TASK BRIEF:
What you return must match the records below exactly, down to each character.

*** Opening of DATA SHOWN ***

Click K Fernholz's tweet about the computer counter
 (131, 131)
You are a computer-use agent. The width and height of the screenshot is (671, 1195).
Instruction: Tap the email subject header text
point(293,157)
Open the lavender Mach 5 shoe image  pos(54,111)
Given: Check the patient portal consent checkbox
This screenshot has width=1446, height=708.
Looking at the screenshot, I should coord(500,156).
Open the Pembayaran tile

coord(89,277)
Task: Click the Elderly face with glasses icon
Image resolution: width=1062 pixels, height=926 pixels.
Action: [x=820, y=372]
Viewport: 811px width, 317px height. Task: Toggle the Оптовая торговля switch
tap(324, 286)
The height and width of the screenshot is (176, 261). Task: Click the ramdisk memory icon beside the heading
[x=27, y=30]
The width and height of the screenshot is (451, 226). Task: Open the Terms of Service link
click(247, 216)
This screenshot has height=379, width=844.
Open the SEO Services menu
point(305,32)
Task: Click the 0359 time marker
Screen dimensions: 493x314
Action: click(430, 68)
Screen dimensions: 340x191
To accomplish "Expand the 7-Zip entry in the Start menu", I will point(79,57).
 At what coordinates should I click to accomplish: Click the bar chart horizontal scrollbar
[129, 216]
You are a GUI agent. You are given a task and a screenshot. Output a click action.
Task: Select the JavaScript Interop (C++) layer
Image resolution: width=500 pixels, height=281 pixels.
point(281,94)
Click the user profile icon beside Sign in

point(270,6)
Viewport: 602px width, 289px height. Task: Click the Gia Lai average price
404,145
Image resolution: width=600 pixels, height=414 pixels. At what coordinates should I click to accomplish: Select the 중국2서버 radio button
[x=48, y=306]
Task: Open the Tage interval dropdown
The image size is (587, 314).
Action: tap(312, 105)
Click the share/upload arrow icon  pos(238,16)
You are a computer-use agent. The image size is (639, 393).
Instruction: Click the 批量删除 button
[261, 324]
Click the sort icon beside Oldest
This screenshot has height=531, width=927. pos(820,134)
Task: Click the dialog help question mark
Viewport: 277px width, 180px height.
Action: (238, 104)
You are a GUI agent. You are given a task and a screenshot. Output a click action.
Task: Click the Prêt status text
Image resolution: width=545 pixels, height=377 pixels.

*** Close of DATA SHOWN ***

SOLVED EXERCISE:
Click K Fernholz's tweet about the computer counter
 (131, 131)
You are a computer-use agent. The width and height of the screenshot is (671, 1195).
Instruction: Tap the email subject header text
point(293,157)
Open the lavender Mach 5 shoe image  pos(54,111)
Given: Check the patient portal consent checkbox
This screenshot has width=1446, height=708.
Looking at the screenshot, I should coord(500,156).
Open the Pembayaran tile

coord(89,277)
Task: Click the Elderly face with glasses icon
Image resolution: width=1062 pixels, height=926 pixels.
Action: [x=820, y=372]
Viewport: 811px width, 317px height. Task: Toggle the Оптовая торговля switch
tap(324, 286)
The height and width of the screenshot is (176, 261). Task: Click the ramdisk memory icon beside the heading
[x=27, y=30]
The width and height of the screenshot is (451, 226). Task: Open the Terms of Service link
click(247, 216)
This screenshot has height=379, width=844.
Open the SEO Services menu
point(305,32)
Task: Click the 0359 time marker
Screen dimensions: 493x314
Action: click(430, 68)
Screen dimensions: 340x191
To accomplish "Expand the 7-Zip entry in the Start menu", I will point(79,57).
 At what coordinates should I click to accomplish: Click the bar chart horizontal scrollbar
[129, 216]
You are a GUI agent. You are given a task and a screenshot. Output a click action.
Task: Select the JavaScript Interop (C++) layer
Image resolution: width=500 pixels, height=281 pixels.
point(281,94)
Click the user profile icon beside Sign in

point(270,6)
Viewport: 602px width, 289px height. Task: Click the Gia Lai average price
404,145
Image resolution: width=600 pixels, height=414 pixels. At what coordinates should I click to accomplish: Select the 중국2서버 radio button
[x=48, y=306]
Task: Open the Tage interval dropdown
The image size is (587, 314).
Action: tap(312, 105)
Click the share/upload arrow icon  pos(238,16)
You are a computer-use agent. The image size is (639, 393).
Instruction: Click the 批量删除 button
[261, 324]
Click the sort icon beside Oldest
This screenshot has height=531, width=927. pos(820,134)
Task: Click the dialog help question mark
Viewport: 277px width, 180px height.
Action: (238, 104)
You are a GUI agent. You are given a task and a screenshot. Output a click action.
Task: Click the Prêt status text
Image resolution: width=545 pixels, height=377 pixels.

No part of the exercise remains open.